La mia frequentazione di Pio Monti risale agli anni Sessanta, complice la nostra passione per le esperienze d’avanguardia che hanno portato a sensibili cambiamenti delle arti visive. Una relazione ininterrotta favorita dalla nostra marchigianità. Io come esordiente giornalista d’arte e operatore culturale; lui da spregiudicato editore della nuova grafica e gallerista di strada..., oggi testimoniata anche dalla denominazione dell’Associazione che ingloba il suo cognome.

Era l’inquieto periodo in cui entravano in scena l’Arte Povera e quella Concettuale.

Hanno certamente contribuito al suo successo le coraggiose scelte e le simpatiche strategie per avvicinare i personaggi del mondo culturale, nonché la capacità di mantenere vivi i rapporti di collaborazione e di amicizia con tutti. A queste doti si aggiungevano l’intuito nell’individuare tempestivamente gli artisti di sicuro avvenire e l’abilità di proporli in modo convincente.

Sull’atipica attività e figura di Pio si potrebbe scrivere un romanzo. Risulterebbe istruttivo e divertente, tante sono state le trovate  per tirare avanti dignitosamente. Molte sue iniziative e comportamenti originali, frutto di una ludica-sapiente immaginazione, sono ormai entrati nella storia e nella leggenda del contemporaneo, mentre i creativi e i critici militanti hanno progressivamente riconosciuto l’unicità delle operAzioni da lui ideate e spesso concertate... con la partecipazione di musicisti d’essai.

Non a caso, le vicende artistiche di Pio saranno presto rievocate nel libro “Orecchio da mercante”, a cura di Angelo Capasso.

Probabilmente il suo  più grande merito è l’aver saputo incentivare e indirizzare il collezionismo verso la produzione innovativa attendibile - difficile da capire in tempo reale - e di aver dato delle opportunità agli artisti, senza assecondare il cattivo gusto con manufatti provinciali. Il che non è poco!

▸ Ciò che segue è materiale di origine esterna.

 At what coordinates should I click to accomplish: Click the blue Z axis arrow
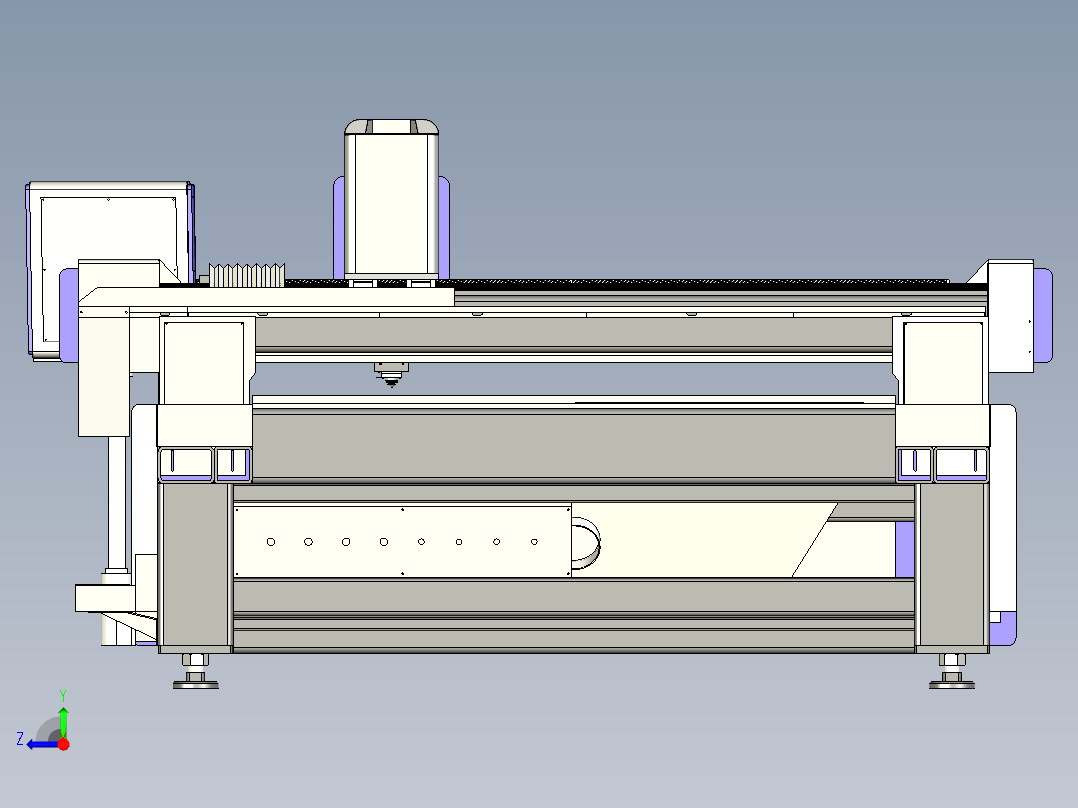[x=40, y=744]
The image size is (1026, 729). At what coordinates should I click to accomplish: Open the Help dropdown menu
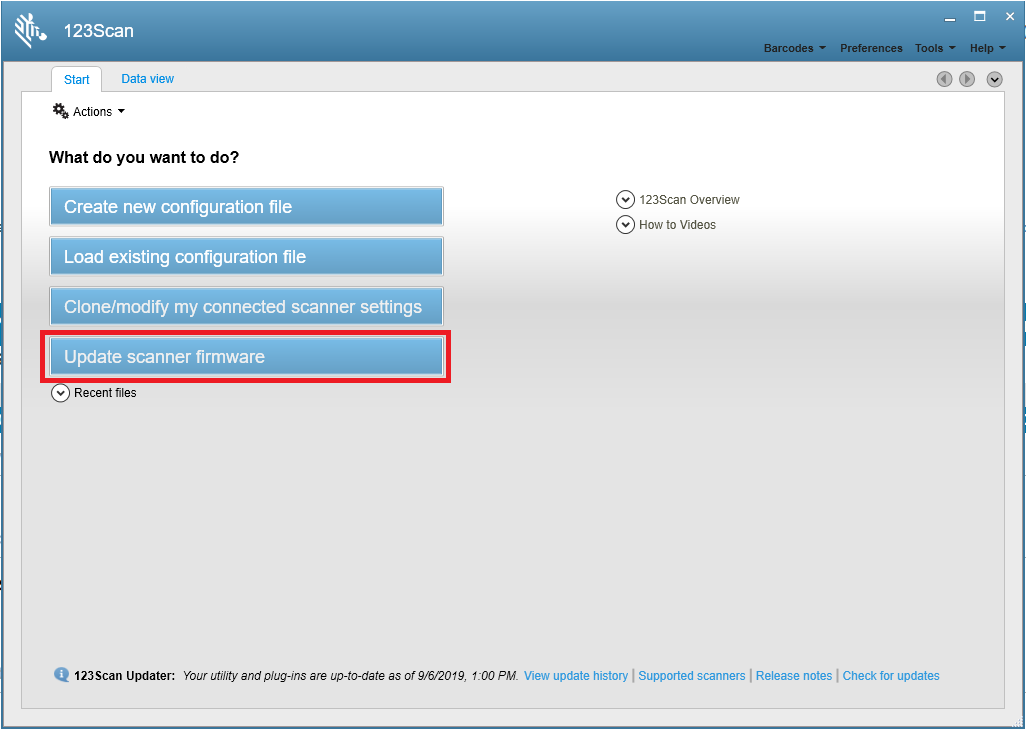coord(986,47)
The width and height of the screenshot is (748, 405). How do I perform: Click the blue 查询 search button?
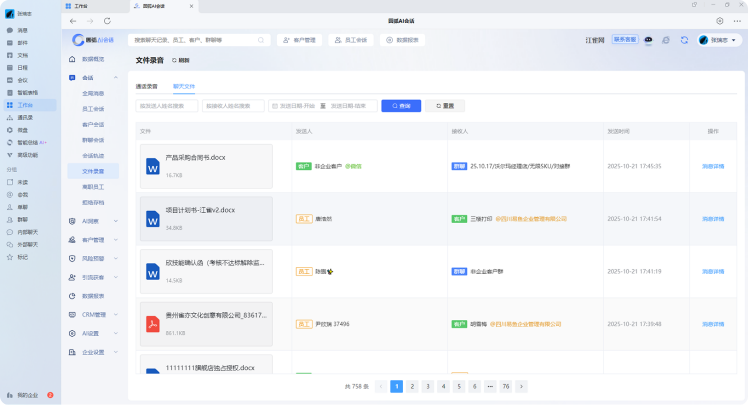click(401, 105)
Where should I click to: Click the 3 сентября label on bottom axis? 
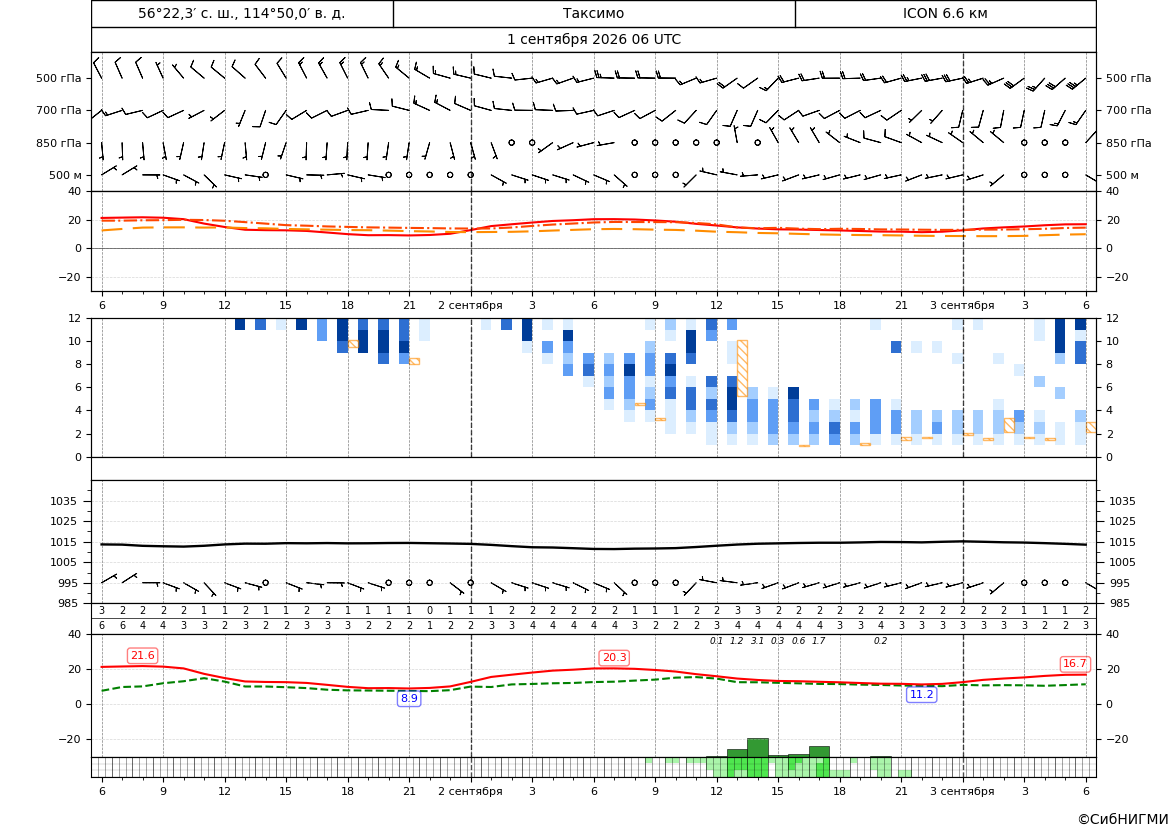(962, 791)
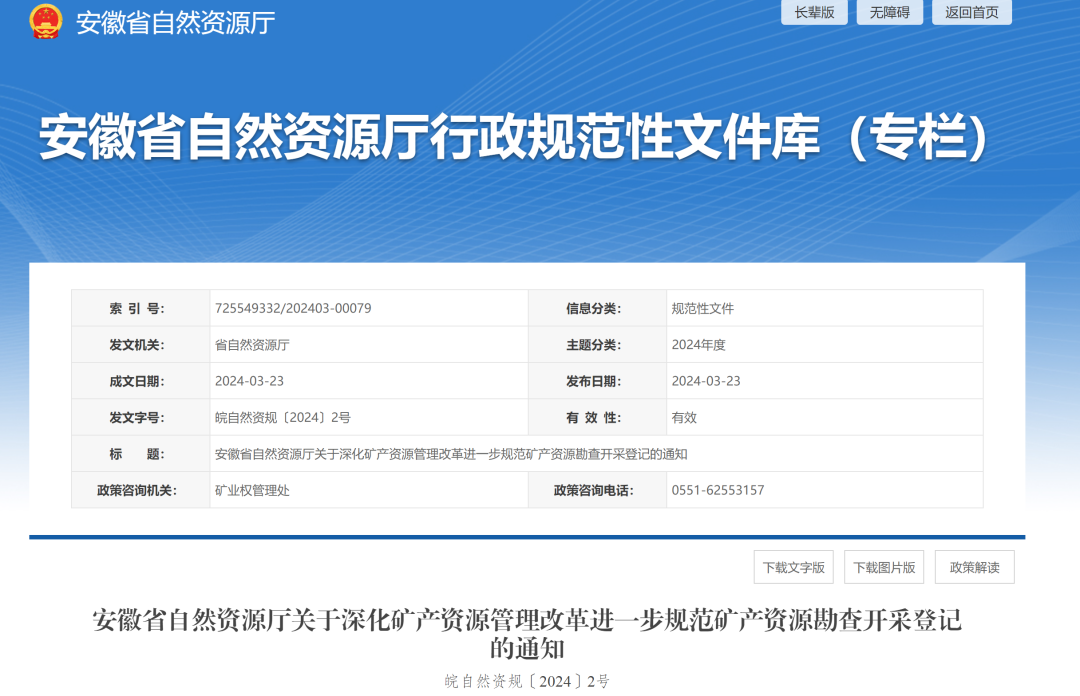Viewport: 1080px width, 696px height.
Task: Open the 安徽省自然资源厅 site title link
Action: [x=176, y=23]
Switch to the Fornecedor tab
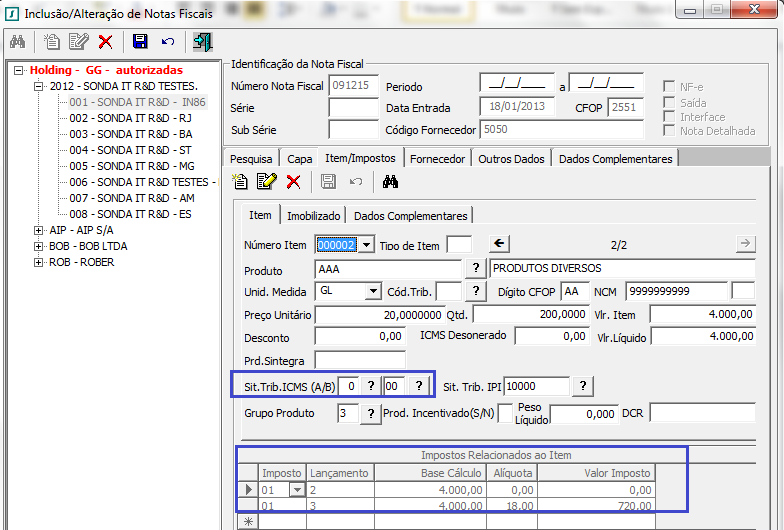The width and height of the screenshot is (784, 530). coord(437,158)
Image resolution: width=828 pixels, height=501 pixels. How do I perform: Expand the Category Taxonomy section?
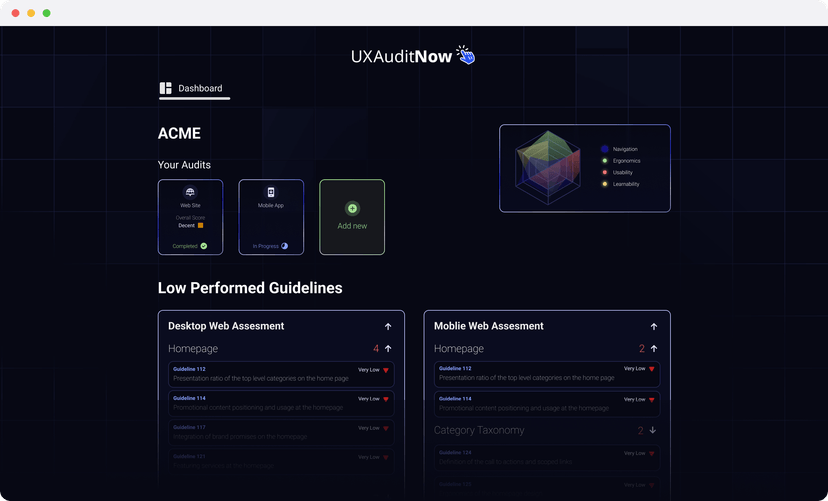(x=654, y=430)
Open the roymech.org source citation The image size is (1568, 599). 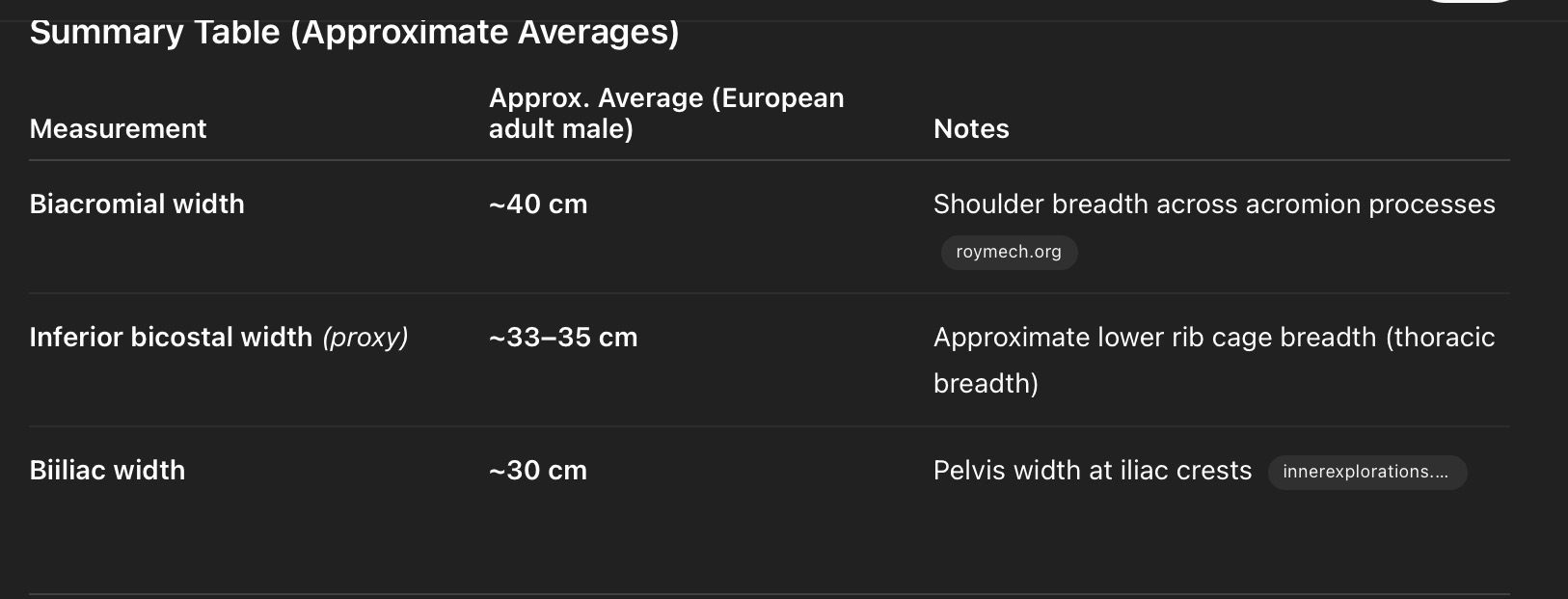(x=1008, y=252)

Negli anni, andando “per mari e Monti”, è rimasto spontaneo e ironico; l’imprevedibile mercante, intellettuale-pragmatico, ben informato. È cresciuto, però, il piacere di documentare le performances e l’ambizione di immettere sulla piazza opere di levatura museale. “Nato a Macerata e maleducato a Roma” - come dice scherzosamente - Pio sa ancora essere fedele a certi nomi divenuti maestri sotto i suoi occhi, ma si è pure rinnovato sostenendo, come allora, gli emergenti. Così, da pioniere della grafica seriale, è approdato a significativi pezzi unici, alle edizioni di insolite pubblicazioni e perfino all’organizzazione di qualificati eventi per sé e per gli altri.

 

Luciano Marucci: Facciamo retromarcia agli anni in cui partecipavamo da vicino al rinnovamento delle arti visive. Penso sia rimasto anche a te qualcosa di allora che spinge a fare raffronti con il presente delle nuove generazioni.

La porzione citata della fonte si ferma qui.